2. A universal over-production is impossible (LXXII, LXXVII), and a glut of particular articles may be cured by a cessation in the production of those articles (LXXII); a 'superior genius' might so lay out our capital even now, that all might be prosperous (LXXIII).
3. It is not demand, but supply, which regulates value, and supply is itself determined by comparative cost of production (LXXIII, LXXIV).
4. If all labour and capital were devoted to production of necessaries, there might then be an over-supply or general glut, of them; but in no other case is such a glut possible (LXXIV, LXXVII).
5. Over-production tends to cure itself by destroying profits, and thereby removing the producer's motive for production.
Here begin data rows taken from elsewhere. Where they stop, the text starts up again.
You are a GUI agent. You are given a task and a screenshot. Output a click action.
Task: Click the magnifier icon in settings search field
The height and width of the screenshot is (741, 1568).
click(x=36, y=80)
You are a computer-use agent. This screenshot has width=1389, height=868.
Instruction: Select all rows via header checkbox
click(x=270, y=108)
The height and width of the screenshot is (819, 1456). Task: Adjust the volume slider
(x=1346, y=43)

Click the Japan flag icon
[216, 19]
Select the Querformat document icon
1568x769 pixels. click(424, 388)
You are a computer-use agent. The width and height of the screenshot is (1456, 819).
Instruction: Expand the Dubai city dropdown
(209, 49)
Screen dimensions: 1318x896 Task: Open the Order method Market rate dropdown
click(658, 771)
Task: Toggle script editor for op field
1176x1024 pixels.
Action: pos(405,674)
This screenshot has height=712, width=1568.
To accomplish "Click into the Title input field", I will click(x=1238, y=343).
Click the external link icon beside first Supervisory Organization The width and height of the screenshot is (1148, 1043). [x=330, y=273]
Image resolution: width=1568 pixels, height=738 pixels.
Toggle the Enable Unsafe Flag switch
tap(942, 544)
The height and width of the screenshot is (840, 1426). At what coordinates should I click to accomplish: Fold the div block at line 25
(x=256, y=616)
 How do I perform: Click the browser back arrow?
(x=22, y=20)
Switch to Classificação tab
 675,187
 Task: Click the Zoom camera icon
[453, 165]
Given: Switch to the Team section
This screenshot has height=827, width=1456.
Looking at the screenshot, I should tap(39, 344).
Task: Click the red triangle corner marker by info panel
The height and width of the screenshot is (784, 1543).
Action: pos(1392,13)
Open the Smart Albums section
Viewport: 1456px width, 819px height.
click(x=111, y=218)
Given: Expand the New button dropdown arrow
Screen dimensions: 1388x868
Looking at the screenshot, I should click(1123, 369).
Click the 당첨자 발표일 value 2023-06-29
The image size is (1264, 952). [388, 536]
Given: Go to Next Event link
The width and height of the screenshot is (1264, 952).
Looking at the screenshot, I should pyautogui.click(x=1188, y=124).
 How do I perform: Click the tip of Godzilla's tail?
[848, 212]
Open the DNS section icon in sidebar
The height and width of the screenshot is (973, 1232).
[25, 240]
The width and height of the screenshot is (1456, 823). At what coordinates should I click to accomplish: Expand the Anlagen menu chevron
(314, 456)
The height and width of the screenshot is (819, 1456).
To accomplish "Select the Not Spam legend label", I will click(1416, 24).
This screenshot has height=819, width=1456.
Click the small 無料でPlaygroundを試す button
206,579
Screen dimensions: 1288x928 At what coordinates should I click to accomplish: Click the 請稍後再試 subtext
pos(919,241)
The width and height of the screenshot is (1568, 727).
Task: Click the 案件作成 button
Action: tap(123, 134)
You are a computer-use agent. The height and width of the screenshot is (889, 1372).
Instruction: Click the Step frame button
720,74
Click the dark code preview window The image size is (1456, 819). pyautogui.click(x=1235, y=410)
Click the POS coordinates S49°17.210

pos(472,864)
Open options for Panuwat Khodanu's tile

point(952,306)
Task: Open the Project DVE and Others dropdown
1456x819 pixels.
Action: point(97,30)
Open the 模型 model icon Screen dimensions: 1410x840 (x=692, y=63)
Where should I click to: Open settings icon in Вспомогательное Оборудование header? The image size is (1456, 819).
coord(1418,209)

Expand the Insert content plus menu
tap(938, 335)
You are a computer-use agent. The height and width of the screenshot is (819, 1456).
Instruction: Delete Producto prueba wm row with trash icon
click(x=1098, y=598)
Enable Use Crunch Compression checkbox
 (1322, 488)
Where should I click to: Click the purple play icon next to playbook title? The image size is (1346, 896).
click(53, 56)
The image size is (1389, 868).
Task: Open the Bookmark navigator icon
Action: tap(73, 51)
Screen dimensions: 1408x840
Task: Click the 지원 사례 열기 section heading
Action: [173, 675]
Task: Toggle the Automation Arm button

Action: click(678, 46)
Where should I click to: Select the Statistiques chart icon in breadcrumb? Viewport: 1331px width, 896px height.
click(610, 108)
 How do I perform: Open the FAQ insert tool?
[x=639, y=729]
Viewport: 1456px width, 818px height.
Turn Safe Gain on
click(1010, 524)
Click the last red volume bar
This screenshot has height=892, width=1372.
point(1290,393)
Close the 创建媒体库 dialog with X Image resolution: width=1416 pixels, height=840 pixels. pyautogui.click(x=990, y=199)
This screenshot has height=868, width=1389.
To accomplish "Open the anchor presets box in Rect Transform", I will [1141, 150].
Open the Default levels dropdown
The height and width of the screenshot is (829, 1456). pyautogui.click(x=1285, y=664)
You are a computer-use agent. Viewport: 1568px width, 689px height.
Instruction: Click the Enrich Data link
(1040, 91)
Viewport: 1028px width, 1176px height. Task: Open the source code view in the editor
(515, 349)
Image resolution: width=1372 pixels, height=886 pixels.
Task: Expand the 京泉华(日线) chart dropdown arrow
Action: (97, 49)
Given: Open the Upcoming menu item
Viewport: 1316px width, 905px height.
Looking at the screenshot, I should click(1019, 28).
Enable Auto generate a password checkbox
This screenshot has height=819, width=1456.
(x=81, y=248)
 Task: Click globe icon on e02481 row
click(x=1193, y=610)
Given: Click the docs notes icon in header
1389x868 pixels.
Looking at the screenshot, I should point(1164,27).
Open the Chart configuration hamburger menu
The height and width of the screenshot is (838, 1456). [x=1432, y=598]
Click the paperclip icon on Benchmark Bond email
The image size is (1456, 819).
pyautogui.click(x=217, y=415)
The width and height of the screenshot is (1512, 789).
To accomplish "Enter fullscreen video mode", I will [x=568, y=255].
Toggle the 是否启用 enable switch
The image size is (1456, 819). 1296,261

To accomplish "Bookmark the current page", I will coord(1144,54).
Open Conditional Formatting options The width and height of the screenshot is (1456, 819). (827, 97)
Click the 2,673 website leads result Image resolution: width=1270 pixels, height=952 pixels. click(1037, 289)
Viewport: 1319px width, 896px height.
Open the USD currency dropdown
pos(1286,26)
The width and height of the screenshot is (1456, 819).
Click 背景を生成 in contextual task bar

But production could not go on when this point had been reached, and therefore the over-production could not last (LXXVI).
6. The remedy would be not the greater consumption of non-producers, but the payment of lower wages, which means the securing of higher profits by the producers. When wages are excessive, the labourers are the unproductive consumers, and the employers who pay them are thereby causing instead of curing the over-production (LXXVI, LXXVII).
7. A diminished demand for labour may mean, not the employment of fewer men, but the payment of lower wages (LXXVII).